Girls office chair. Everyone is always stealing your stuff in offices, have you noticed? The digital voice recorder you try so hard to shield because it writes so well disappears after a couple of days. The cleaners move the garbage cans around, but why is it you always find yourself with a one encrusted with regurgitated bubble gum? I’ve worked in many places where people appear in and move the chairs around too; they try each one out to find the very comfortable and take it. Now only had a beautiful pink office chair you wouldn’t be capable of now would you?
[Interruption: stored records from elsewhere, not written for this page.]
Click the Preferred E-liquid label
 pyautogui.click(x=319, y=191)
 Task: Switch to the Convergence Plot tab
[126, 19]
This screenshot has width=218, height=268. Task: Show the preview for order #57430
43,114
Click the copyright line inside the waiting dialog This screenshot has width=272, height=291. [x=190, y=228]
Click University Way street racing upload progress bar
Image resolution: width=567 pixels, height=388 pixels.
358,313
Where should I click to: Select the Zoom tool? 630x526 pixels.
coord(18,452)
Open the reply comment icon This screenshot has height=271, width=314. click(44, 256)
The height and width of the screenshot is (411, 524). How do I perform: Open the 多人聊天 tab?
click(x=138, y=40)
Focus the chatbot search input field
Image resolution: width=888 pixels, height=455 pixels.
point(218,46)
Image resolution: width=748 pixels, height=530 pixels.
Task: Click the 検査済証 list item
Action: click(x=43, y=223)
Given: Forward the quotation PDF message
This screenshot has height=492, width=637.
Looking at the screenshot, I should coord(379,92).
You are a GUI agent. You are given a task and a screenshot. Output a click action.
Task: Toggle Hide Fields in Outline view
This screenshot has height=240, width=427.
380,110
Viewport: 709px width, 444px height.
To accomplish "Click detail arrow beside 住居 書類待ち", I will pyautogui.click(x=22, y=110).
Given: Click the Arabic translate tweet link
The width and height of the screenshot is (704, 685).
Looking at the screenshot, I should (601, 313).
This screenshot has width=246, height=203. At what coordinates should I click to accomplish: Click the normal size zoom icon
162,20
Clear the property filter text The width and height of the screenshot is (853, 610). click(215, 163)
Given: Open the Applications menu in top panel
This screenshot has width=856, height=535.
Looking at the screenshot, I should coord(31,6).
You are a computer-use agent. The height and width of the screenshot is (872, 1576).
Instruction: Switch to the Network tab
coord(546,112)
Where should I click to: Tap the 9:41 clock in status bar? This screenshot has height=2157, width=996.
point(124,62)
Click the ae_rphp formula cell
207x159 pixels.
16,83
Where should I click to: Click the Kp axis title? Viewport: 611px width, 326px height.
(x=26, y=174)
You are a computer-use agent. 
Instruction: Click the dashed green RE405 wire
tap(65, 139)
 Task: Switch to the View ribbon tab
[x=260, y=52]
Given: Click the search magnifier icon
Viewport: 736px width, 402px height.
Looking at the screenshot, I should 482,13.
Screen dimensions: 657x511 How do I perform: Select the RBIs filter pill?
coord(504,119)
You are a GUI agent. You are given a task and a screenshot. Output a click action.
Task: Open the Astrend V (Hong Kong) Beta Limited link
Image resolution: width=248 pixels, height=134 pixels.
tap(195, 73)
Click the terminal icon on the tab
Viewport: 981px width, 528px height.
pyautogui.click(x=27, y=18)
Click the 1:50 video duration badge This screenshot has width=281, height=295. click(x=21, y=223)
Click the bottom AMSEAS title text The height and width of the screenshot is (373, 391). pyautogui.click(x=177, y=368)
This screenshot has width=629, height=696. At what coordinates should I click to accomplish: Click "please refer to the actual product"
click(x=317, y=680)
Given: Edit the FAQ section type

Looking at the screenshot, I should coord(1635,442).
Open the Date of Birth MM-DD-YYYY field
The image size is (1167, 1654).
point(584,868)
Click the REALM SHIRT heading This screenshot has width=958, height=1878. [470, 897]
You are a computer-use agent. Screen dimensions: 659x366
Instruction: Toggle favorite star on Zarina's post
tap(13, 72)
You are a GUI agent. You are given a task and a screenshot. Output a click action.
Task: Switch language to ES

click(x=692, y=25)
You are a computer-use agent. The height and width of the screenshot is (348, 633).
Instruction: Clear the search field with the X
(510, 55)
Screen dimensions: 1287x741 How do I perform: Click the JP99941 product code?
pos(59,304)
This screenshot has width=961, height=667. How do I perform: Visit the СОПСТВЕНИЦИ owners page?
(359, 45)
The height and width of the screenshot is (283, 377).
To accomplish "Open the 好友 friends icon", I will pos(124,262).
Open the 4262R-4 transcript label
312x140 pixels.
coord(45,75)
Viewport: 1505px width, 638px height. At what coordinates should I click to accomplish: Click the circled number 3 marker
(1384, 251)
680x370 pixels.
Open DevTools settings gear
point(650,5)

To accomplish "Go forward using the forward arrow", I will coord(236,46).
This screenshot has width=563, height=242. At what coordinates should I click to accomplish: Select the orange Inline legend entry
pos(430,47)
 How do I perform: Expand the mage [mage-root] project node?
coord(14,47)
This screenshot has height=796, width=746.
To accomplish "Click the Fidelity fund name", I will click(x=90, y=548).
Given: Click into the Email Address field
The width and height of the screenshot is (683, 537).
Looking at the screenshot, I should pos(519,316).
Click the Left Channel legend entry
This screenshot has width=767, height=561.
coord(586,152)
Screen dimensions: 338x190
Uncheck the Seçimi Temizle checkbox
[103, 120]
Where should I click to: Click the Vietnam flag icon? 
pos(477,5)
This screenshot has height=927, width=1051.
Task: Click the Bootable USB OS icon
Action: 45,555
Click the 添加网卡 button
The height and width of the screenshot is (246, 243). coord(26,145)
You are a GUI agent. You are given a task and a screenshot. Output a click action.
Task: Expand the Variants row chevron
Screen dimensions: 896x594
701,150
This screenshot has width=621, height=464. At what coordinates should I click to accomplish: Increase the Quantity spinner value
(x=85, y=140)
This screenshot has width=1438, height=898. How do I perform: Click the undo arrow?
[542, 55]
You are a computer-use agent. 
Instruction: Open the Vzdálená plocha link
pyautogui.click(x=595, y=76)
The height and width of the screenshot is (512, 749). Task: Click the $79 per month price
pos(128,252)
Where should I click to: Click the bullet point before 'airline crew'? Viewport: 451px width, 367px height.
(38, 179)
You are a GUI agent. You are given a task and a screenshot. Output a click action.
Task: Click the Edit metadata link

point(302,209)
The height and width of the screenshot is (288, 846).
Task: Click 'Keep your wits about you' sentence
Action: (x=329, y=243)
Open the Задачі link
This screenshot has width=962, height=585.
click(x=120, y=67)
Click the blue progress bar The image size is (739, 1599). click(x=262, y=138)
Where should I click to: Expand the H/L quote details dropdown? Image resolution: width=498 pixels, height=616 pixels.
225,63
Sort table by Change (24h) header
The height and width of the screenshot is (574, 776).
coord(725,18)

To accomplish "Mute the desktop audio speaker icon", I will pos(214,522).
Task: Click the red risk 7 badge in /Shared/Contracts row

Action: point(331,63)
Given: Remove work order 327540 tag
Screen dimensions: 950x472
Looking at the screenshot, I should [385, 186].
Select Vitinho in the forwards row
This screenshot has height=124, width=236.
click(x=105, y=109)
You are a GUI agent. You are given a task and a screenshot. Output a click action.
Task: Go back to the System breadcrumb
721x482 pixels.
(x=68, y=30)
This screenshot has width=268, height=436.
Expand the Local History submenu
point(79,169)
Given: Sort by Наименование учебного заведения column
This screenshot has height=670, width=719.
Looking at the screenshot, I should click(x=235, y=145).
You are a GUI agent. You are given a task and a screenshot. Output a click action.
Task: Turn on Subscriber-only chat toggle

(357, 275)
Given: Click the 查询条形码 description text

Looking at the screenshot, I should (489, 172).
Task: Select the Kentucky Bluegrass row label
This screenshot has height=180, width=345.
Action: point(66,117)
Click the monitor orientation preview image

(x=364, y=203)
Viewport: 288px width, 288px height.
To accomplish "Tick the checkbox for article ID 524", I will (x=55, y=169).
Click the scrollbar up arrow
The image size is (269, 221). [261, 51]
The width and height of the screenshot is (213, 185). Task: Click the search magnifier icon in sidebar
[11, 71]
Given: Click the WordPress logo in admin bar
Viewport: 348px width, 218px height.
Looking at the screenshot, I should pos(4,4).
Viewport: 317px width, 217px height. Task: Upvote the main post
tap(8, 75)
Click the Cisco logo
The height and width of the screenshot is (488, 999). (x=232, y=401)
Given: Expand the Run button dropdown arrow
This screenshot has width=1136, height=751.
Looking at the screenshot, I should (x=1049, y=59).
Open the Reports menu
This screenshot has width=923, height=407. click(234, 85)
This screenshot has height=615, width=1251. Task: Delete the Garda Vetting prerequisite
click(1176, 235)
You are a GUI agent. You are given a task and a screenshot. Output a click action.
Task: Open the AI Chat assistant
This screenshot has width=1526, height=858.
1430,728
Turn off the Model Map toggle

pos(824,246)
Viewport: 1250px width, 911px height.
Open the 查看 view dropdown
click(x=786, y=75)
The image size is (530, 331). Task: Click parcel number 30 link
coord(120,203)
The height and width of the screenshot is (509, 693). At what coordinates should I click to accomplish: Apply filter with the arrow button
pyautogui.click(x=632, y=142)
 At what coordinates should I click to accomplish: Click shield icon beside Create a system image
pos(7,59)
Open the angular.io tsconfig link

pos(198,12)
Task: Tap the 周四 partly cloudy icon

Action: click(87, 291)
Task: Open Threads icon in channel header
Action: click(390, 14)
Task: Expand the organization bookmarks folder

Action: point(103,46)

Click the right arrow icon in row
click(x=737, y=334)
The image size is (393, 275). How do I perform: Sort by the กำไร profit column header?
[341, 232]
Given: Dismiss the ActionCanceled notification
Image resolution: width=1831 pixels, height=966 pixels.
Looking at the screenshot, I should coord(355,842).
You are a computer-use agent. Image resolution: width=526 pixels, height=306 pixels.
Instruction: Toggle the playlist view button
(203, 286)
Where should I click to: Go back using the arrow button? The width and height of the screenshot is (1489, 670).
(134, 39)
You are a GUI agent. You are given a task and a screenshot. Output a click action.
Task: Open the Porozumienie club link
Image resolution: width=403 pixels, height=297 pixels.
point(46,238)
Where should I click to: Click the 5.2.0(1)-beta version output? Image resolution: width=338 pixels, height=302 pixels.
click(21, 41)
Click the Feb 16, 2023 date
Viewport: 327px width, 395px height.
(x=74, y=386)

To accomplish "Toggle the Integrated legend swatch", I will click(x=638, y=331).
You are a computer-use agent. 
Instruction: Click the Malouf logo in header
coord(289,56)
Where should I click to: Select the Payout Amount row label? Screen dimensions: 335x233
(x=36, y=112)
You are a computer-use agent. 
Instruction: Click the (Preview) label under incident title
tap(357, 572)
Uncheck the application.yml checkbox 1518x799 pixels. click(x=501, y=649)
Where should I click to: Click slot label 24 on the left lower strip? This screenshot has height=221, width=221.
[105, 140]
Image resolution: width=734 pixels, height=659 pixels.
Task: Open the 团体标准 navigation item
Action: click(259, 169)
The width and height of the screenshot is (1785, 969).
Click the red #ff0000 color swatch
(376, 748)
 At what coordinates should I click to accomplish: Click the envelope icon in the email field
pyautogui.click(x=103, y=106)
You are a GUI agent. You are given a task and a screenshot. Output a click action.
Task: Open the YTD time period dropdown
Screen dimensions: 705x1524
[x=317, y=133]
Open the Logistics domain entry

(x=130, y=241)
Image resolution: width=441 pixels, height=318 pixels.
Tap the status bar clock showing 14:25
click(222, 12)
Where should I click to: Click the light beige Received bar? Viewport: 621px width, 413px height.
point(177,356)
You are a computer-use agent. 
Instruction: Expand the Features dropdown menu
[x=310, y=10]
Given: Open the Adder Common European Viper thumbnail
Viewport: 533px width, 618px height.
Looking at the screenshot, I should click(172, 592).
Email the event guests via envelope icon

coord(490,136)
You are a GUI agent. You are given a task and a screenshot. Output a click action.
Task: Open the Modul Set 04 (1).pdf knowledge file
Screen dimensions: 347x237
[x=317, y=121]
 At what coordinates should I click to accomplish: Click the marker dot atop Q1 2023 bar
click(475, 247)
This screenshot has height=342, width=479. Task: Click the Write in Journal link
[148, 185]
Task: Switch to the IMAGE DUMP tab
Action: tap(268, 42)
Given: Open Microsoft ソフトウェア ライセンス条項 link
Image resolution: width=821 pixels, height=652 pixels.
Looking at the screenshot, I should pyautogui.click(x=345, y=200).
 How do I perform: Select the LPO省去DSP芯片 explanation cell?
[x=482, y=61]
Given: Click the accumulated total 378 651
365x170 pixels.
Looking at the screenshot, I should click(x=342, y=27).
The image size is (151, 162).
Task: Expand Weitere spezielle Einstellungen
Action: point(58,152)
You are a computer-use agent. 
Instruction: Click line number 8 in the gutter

Don’t think that pink office chair is inferior to your grubby grey thing with the squeaky wheels – mine will be bright and clean and I is able to roll across the office floor unheard, and whack you outside the head every time you come up with a disparaging remark about our wonderful customers. My chair will stand out and be envied by all, people will notice my chair then me, and perhaps remember it’s time I had a pay raise because I am different, I stand out, and I look more attractive than anything else in the dull room, me and my pink office chair.
Girls office chair. You could possibly could give me a pink chair Mr. Boss Man, I’ve worked for you for 10 years and you don’t even know my name! Well guess what, in a few weeks I am leaving this dump and opening my own business, populated by other hard-working drones that will be happy sitting automatically pink office chair. Oh don’t tell me there’s no such thing as a pink chair – where have you been these last few months? Oops, I shouldn’t have asked, slaving over a hot golf club in most remote Caribbean hideaway, when i work my shapely behind off on this butt ugly chair.